# Text passage
Evidence-Based Medicine (EBM) is the integration of best research evidence with clinical expertise and patient values. Since its first definition, there has been an increasing emphasis on the limitations of using evidence alone to make decisions, and the importance of the values and preference. In healthcare decision making, values and preferences refer to the internal processes that individuals use when balancing potential benefits and harms derived from treatment.
Patients’ values and preferences and decision-making
The integration of patients’ values and preferences can be considered an ethical mandate since patients are affected by the different healthcare decisions, including clinical recommendations. From a policymaker perspective, the evidence informing about patients’ values and preferences can help to delineate more patient-centred programs; and from a healthcare practitioner perspective, this evidence can help the process of decision-making in clinical encounters.
Patients’ preferences are the result of experiences, expectations and attitudes towards health and disease. Evidence informing values and preferences is particularly critical in scenarios with scarce or low certainty of the evidence of effects; when it is necessary to make explicit these usually invisible aspects. There are diverse methods to obtain patients’ values and preferences, and these include both quantitative and qualitative research.
Ena Niño de Guzman
As a healthcare researcher, Ena is part of the Sant Pau team of COMPAR-EU. She leads the development of the work that will inform about the patient perspective throughout the project. Her PhD project is based on this work. She was recently awarded a Rio Hortega investigator contract by the Instituto de Salud Carlos III (Spanish Ministry of Health).
The patient perspective in self-management interventions
The COMPAR-EU project aims to identify the most effective and cost-effective self-management (SM) interventions for patients living with one of four high priority chronic conditions (type-2 diabetes mellitus (T2DM), obesity, heart failure, and chronic obstructive pulmonary disease (COPD)).
As part of COMPAR-EU, we have conducted a scoping review of quantitative and qualitative reviews to explore values and preferences of patients regarding the role of self-management in these conditions. This work was part of the development process of four Core Outcome Sets (COS), defined as a standardised collection of outcomes which should be measured and reported at a minimum in all trials of a specific condition or a trial population. The objective was to identify which outcomes emerged from the available published research evidence. We analysed the main findings of selected reviews and identified common themes related with potential outcomes of interest when dealing with SM interventions, and developed infographics to facilitate the discussion between patients, caregivers, and researchers participating in the consensus workshop of the selection of the COS.
In COMPAR-EU we are now conducting four overviews of reviews of studies exploring patients’ values and preferences, to collect and summarise the patients’ perspectives with one of these four chronic conditions regarding SM interventions. In these overviews, our focus will be to summarise how patients value the importance of outcomes, and the factors that might influence achieving the expected goals of SM interventions. We will provide summaries of findings to inform the different decision-making tools that will be developed in COMPAR-EU. More specifically, we will explore the extent of the certainty and variability in how patients value the importance of outcomes. We will also obtain relevant information regarding contextual factors that have an impact on the acceptability and feasibility of SM interventions. Some of these findings will help to delineate implementation strategies for SM interventions.

# Source information
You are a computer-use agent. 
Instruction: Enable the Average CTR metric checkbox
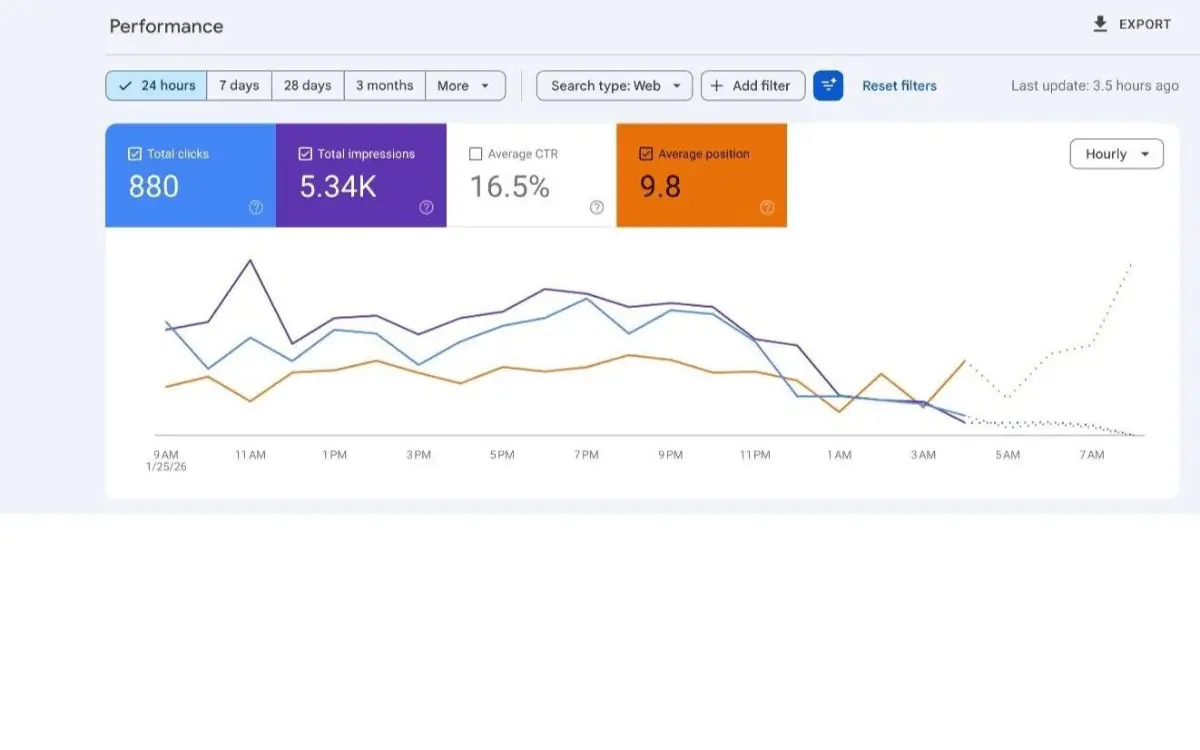point(475,153)
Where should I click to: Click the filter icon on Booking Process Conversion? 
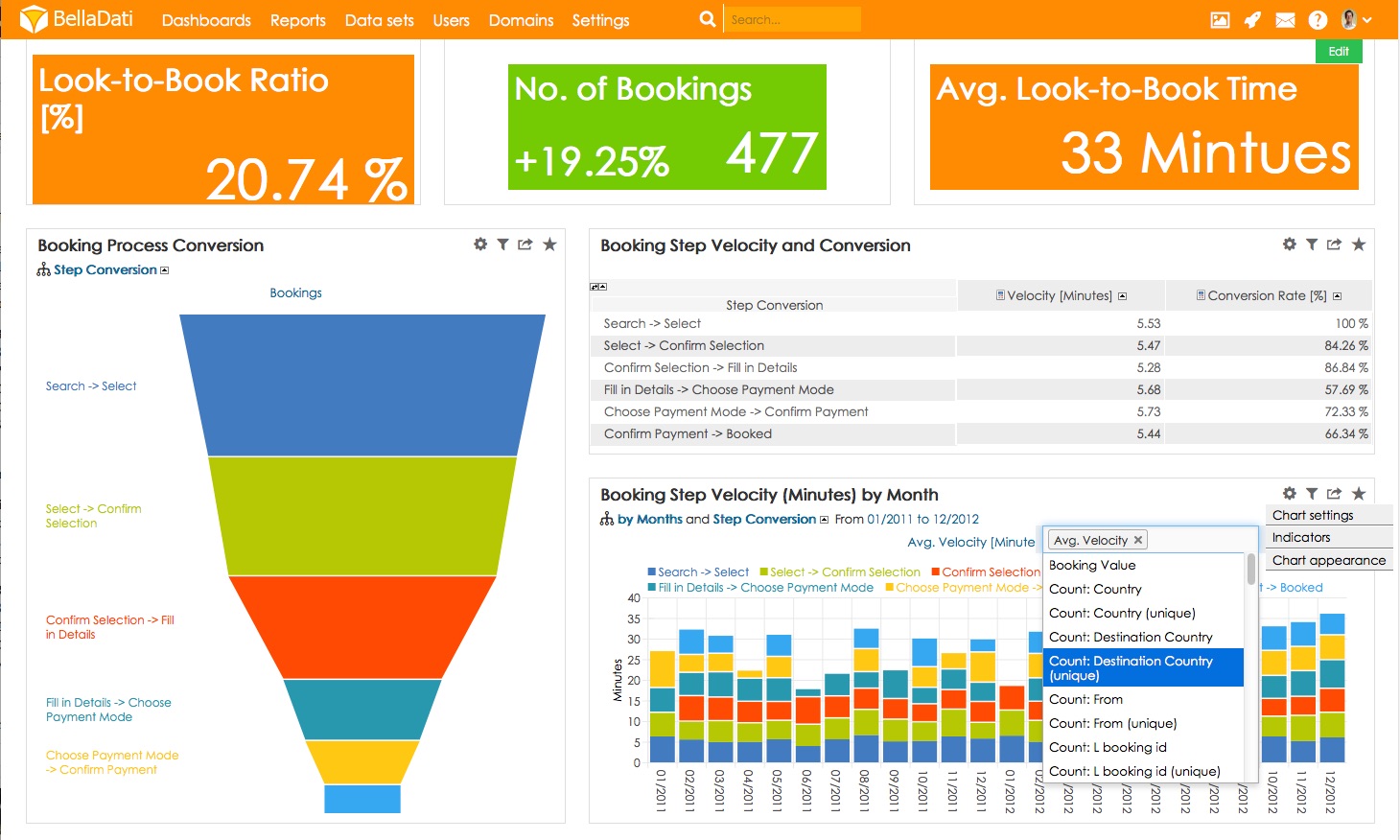[503, 245]
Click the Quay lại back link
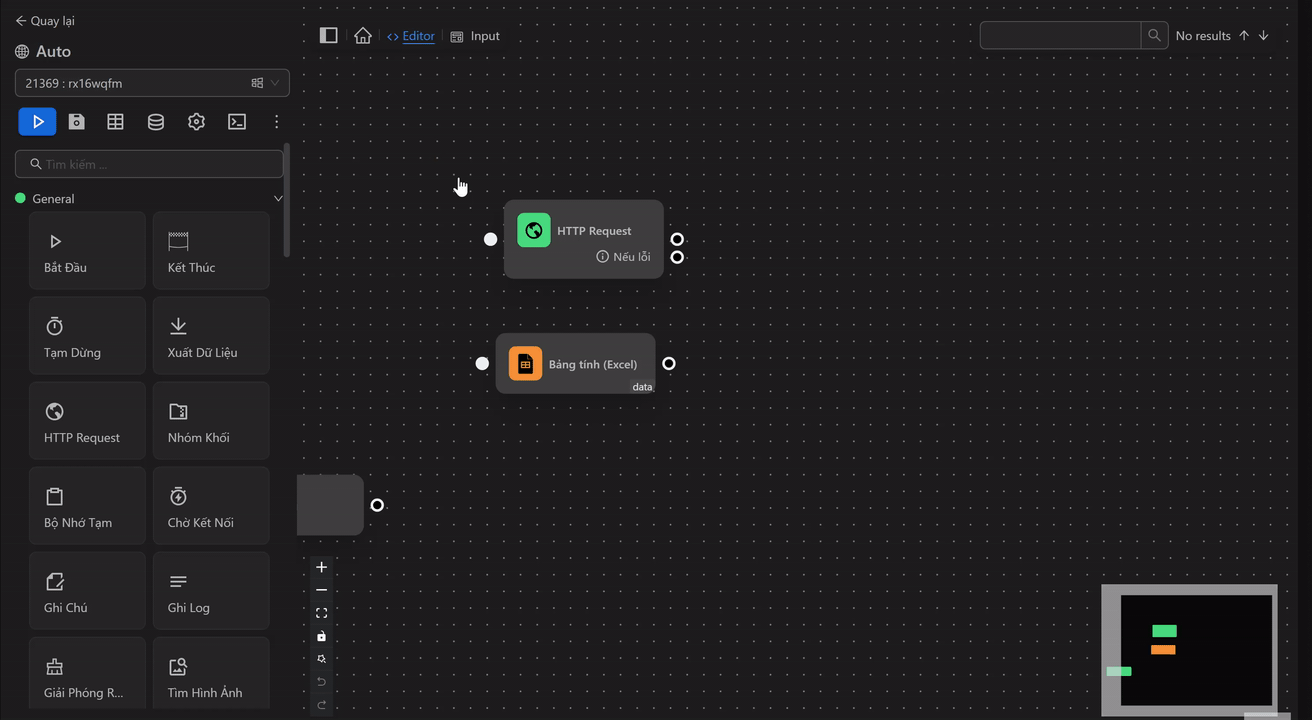Screen dimensions: 1312x720 click(x=44, y=20)
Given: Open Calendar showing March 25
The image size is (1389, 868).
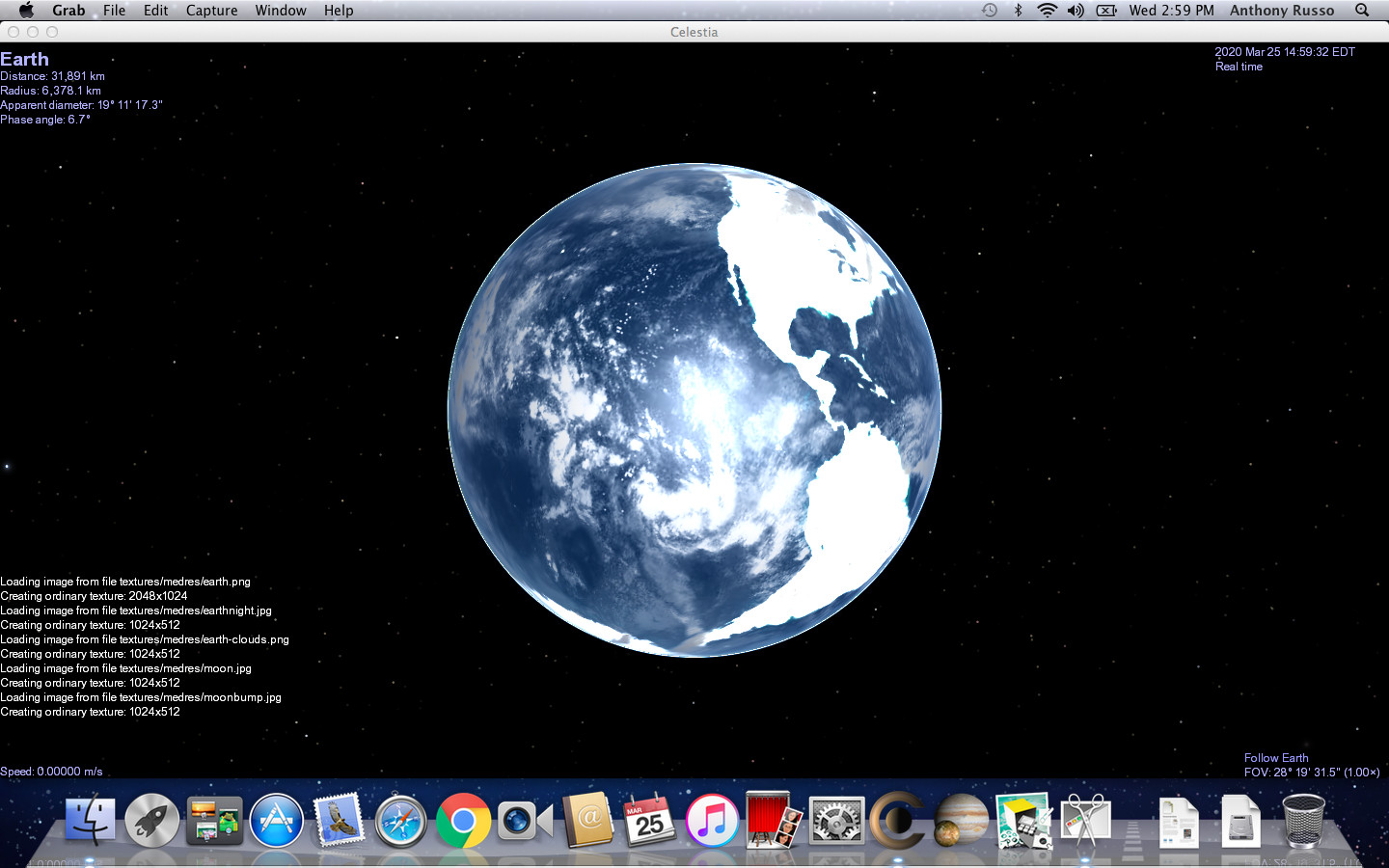Looking at the screenshot, I should point(649,821).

# Using the information
1. In the article on patients' values and preferences, which four chronic conditions does the COMPAR-EU project focus on?
2. Reproduce the part of the article on patients' values and preferences between "Patients’ preferences are" and "Ministry of Health).", inclusive.
Answer from the article on patients' values and preferences alone.

# Task solutions
1. Type-2 diabetes mellitus, obesity, heart failure, and chronic obstructive pulmonary disease (COPD).

2.
Patients’ preferences are the result of experiences, expectations and attitudes towards health and disease. Evidence informing values and preferences is particularly critical in scenarios with scarce or low certainty of the evidence of effects; when it is necessary to make explicit these usually invisible aspects. There are diverse methods to obtain patients’ values and preferences, and these include both quantitative and qualitative research.
Ena Niño de Guzman
As a healthcare researcher, Ena is part of the Sant Pau team of COMPAR-EU. She leads the development of the work that will inform about the patient perspective throughout the project. Her PhD project is based on this work. She was recently awarded a Rio Hortega investigator contract by the Instituto de Salud Carlos III (Spanish Ministry of Health).